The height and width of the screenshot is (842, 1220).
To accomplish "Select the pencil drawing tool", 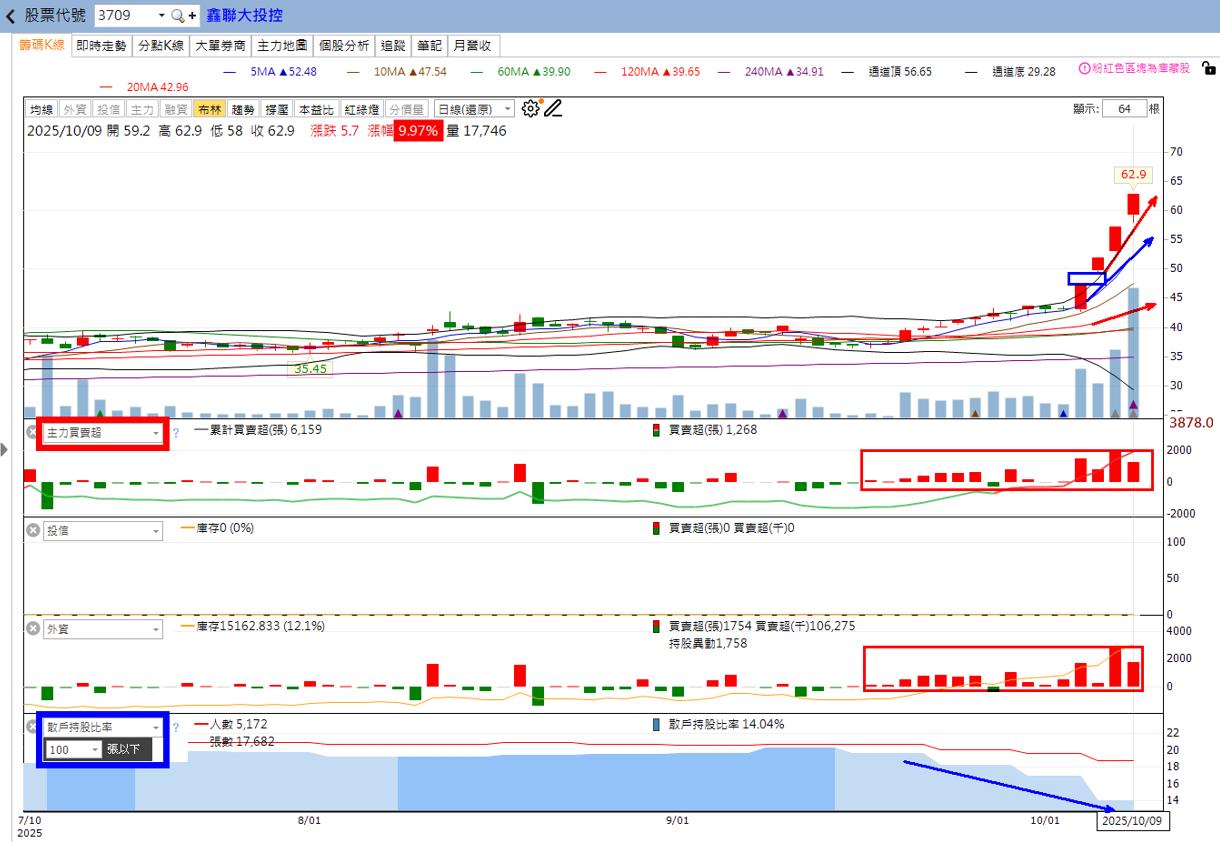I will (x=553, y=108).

--

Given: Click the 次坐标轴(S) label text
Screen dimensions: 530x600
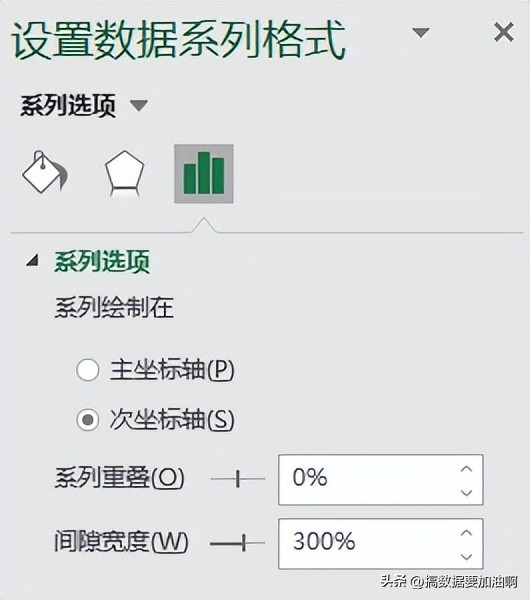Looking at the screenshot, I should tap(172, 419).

...

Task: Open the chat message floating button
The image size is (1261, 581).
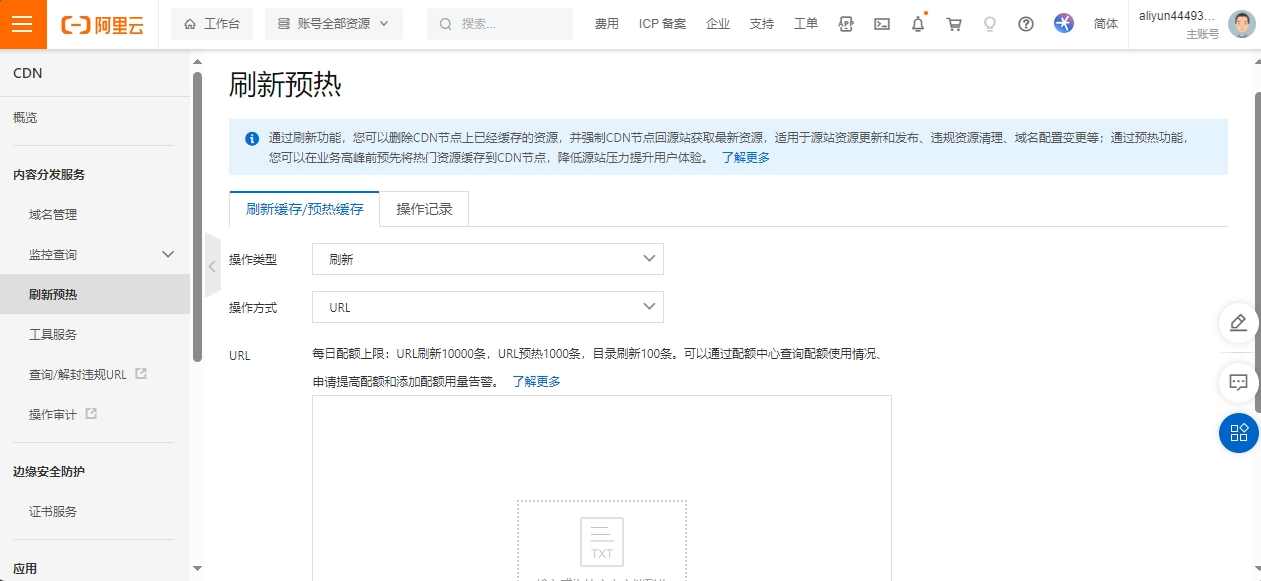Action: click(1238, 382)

**Given problem**
Reproduce the entries beginning at the line that has "Task: Open the chat message floating button" and stopping after the line that has "Action: click(1238, 382)", keeping the requests and scaling every coordinate in the answers by 1.1, rounded to the nearest whole number with halves rounded up. Leave the pictures out of your answer.

**Output of the exercise**
Task: Open the chat message floating button
The image size is (1261, 581).
Action: click(1362, 420)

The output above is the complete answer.